When I went into Okami, I wasn't all that sure what I was going to get. I hadn't done a lot of research beforehand, and even if I had, I doubt it really would have prepared me for what I was to encounter. Simply saying it's pretty steeped in Japanese culture, for example, really doesn't get across just how different it is from most games.
Okami is very Japanese. It doesn't so much embrace the culture as take a photograph and wear it as a mask, claiming that this is it's real face. The character designs, the levels, the dialogue, the menus, the gameplay, everything is as Japanese as you can get without going over there and ordering a round of sake. And this, I feel, is it's biggest flaw, because as you're starting the game, it's just overwhelming. There's no respite, save for a wacky 'sidekick' of the American persuasion, and even he seems to be a Japanese version of a spunky partner. There's so much to take in all at once, you can't simply ignore it - you have to embrace it. Once you do so though, there's a brilliant game lurking underneath.
Rather then play as the standard action hero #4,562, you actually play the reincarnation of a god, taking the form of a White Wolf. As such, you don't use weapons in the standard fare. Your basic attack is a simple headbutt, while your major assaults will be made by using a paintbrush to 'paint' the attack you wish to use. Again, it's a lot to take in at first, and it will confuse you to begin with, but once you get the hang of it, you'll start to really enjoy the different style of gameplay.
The most important aspect of any game like this is the combat, and it works fairly well, though there's a few minor niggles. Holding B to ready your brush and then moving the remote while pressing A to actually paint your move works great once you get the hang of it, though making the B button a toggle rather then a holding option would have made things a bit easier on the hand. Also, sometimes the game has trouble recognising some of the moves you make, and the close combat, which requires you to shake your remote to do the headbutt move, is a very finicky tactic I have yet to master, despite playing the game for hours.
Graphically, the cell shading looks good at first, but after a while the odd character designs and interesting application of the art style will cause people to rethink their stance. Unlike other games using similar techniques (Zelda: Wind Waker is the obvious example), this game does actually seem to age, and it hasn't done so as well as it could have done.
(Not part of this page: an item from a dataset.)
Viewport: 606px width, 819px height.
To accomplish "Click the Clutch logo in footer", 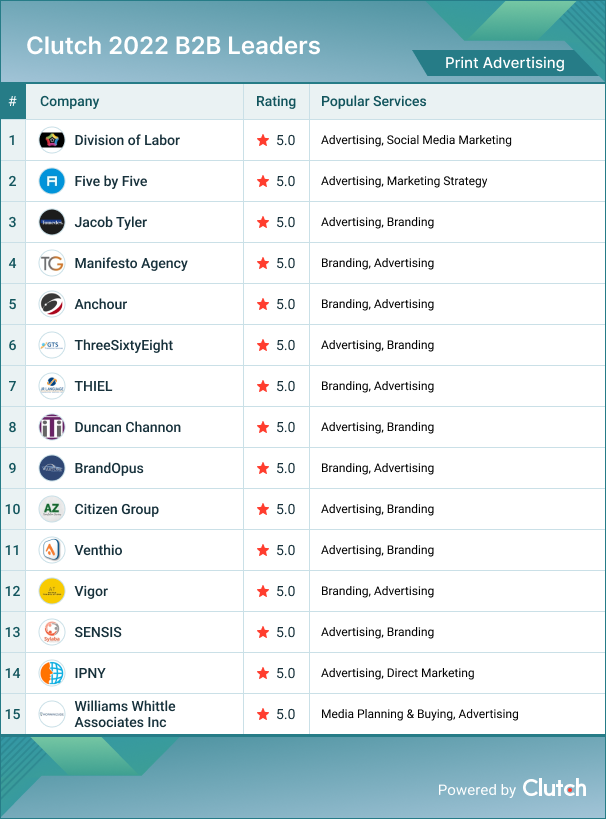I will pyautogui.click(x=554, y=788).
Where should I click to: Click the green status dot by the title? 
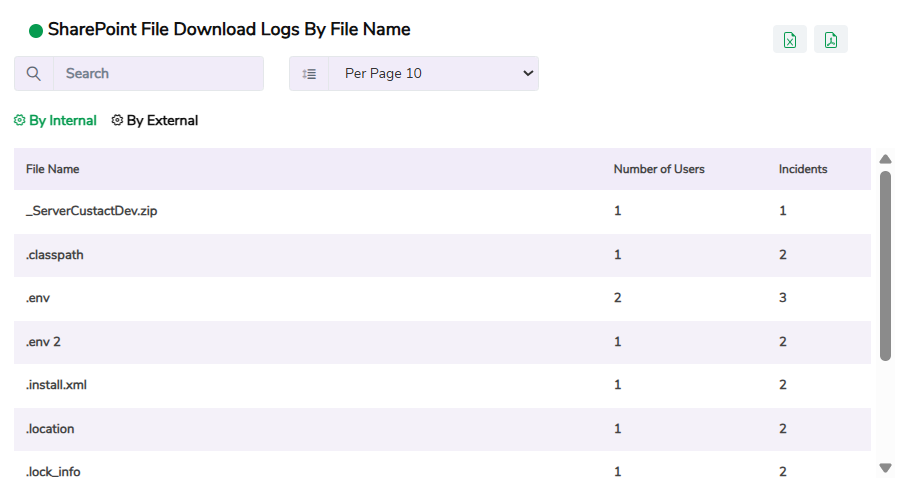[x=36, y=31]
The low resolution, presumably carried over from the original PS2 version of the game, certainly doesn't help the cause, and the odd cases of pop-up, where plants and animals suddenly appear about a meter in front of you while on the move, are more jarring then anything else.
The plot, while having a very Japanese twist, is little more then 'the bad guys were sealed up in the past, seal has been broken, go beat them back again' fare that many games have, but there's enough charm and personality behind it to keep you going, even if it is just to see where the supposed village hero pops up next, and he's a cliché himself. The people who inhabit the villages and fields you visit all have a personality, and you never mind helping them, out with the problems they have, but after a while it'll dawn on you that these are little more than the fetch quests of old. It's never enough to make you stop playing, but there's a distinct feeling of deja vu through a fair bit of the game.
Oddly, the game seem custom made for the Wii, even though the console wasn't out when the game was first released. There may be a few problems, and the actual gameplay itself may not be as revolutionary as it claims to be, but in the end there's a great game buried here. It's just a shame there's so much Japanese smothering it.